Finding interpretable directions in language-model representations is critical for understanding and controlling model behavior. Sparse autoencoders (SAEs) have become the standard tool for this purpose, but using them as the default first lens often requires training, storing, and evaluating large overcomplete dictionaries. This bottleneck limits rapid exploration and raises a fundamental question: how much interpretable structure is already visible from activation geometry before training another neural dictionary? Our intuition is simple: many interpretable directions are selective on tokens, and these directions should look less Gaussian than random directions. We therefore revisit independent component analysis (ICA), a classical method for finding non-Gaussian directions, as a compact lens for language-model interpretability. We find that ICA has been underestimated for LLM interpretability, because prior uses often relied on off-the-shelf ICA implementations that are brittle on LLM activations and lacked systematic tools for inspecting and evaluating the recovered directions. To bridge these gaps, we introduce ICALens, the first practical workflow for stable, efficient, and auditable ICA analysis of LLM representations. It combines an optimized GPU-parallel FastICA pipeline with LLM-specific stability recipes and better fitting diagnostics, enabling efficient and reliable layer-wise analysis. Across GPT-2 Small, Gemma 2 2B, and Qwen 3.5 2B Base, ICALens efficiently recovers compact, human-interpretable directions without per-layer gradient-based dictionary training. On SAEBench, ICA is competitive with public SAEs in sparse probing and outperforms them in targeted probe perturbation under small-to-medium budgets. These results suggest that ICA should not be viewed as a weak baseline, but as an efficient and complementary first lens for exploring language-model representations.

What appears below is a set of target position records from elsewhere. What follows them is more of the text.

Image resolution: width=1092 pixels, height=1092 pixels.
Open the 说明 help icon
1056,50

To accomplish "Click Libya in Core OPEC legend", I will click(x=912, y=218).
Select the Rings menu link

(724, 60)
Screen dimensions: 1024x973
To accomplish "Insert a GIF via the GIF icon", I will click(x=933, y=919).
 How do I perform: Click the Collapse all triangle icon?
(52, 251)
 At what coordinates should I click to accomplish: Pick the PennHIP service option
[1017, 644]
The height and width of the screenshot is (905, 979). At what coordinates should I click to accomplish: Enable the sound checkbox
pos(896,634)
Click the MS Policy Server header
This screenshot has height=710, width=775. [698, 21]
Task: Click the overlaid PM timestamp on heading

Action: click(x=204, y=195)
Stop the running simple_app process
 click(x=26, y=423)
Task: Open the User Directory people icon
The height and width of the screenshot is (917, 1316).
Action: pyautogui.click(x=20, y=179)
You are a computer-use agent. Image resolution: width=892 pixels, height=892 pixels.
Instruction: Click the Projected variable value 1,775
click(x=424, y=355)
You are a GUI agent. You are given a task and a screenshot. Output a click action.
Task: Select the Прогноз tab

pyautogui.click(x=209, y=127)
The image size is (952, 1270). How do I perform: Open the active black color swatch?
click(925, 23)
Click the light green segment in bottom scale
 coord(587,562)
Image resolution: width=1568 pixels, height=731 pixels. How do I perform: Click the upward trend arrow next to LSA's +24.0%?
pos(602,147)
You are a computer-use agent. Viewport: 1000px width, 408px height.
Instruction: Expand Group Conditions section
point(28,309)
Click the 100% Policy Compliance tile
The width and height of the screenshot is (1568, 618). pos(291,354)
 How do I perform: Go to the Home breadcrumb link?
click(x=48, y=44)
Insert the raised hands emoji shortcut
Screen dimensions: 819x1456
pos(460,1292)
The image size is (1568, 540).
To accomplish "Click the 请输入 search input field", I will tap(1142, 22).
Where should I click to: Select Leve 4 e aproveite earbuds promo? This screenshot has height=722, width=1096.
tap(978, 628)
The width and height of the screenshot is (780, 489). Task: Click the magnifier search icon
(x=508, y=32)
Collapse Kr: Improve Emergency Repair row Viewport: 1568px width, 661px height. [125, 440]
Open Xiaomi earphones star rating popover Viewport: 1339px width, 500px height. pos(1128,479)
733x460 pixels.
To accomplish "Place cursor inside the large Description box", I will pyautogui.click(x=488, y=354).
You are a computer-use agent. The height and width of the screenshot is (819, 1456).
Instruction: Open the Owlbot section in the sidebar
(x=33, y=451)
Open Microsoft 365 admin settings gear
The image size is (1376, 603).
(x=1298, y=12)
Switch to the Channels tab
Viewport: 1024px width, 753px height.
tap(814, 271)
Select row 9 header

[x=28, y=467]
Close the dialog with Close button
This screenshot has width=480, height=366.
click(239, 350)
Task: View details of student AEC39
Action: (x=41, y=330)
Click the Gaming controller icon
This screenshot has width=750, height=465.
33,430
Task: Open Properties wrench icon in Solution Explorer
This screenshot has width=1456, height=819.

翻译：在语言模型表征中寻找可解释方向，对于理解与控制模型行为至关重要。稀疏自编码器已成为这一任务的标准工具，但将其作为默认的第一视角透镜使用时，通常需要训练、存储和评估大规模过完备字典。这一瓶颈限制了快速探索的可能性，并引出一个根本性问题：在无需训练新神经网络字典的前提下，我们从激活几何结构中能直接观察到多少可解释结构？我们的直觉很简单：许多可解释方向对词元具有选择性，这些方向应比随机方向更不服从高斯分布。因此，我们重新审视独立成分分析——一种用于寻找非高斯方向的经典方法，将其作为语言模型可解释性的紧凑透镜。我们发现独立成分分析在大型语言模型可解释性方面的潜力被低估了，原因在于先前应用常依赖现成的独立成分分析实现，这些实现在处理大语言模型激活时具有脆弱性，且缺乏系统工具来检查和评估恢复的方向。为弥补这些不足，我们提出ICALens——首个面向大语言模型表征稳定、高效且可审计的独立成分分析工作流。它结合了经GPU优化的并行快速独立成分分析管道、专为大语言模型设计的稳定性配方及更优的拟合诊断技术，实现了高效可靠的逐层分析。在GPT-2 Small、Gemma 2 2B和Qwen 3.5 2B Base模型上，ICALens无需逐层基于梯度的字典训练即可高效恢复紧凑、人工可解释的方向。在SAEBench基准测试中，独立成分分析在稀疏探测任务上与公开稀疏自编码器性能相当，并在中小规模预算下的目标探测扰动任务中表现更优。这些结果表明，独立成分分析不应仅被视为弱基线方法，而应作为探索语言模型表征的高效互补第一透镜。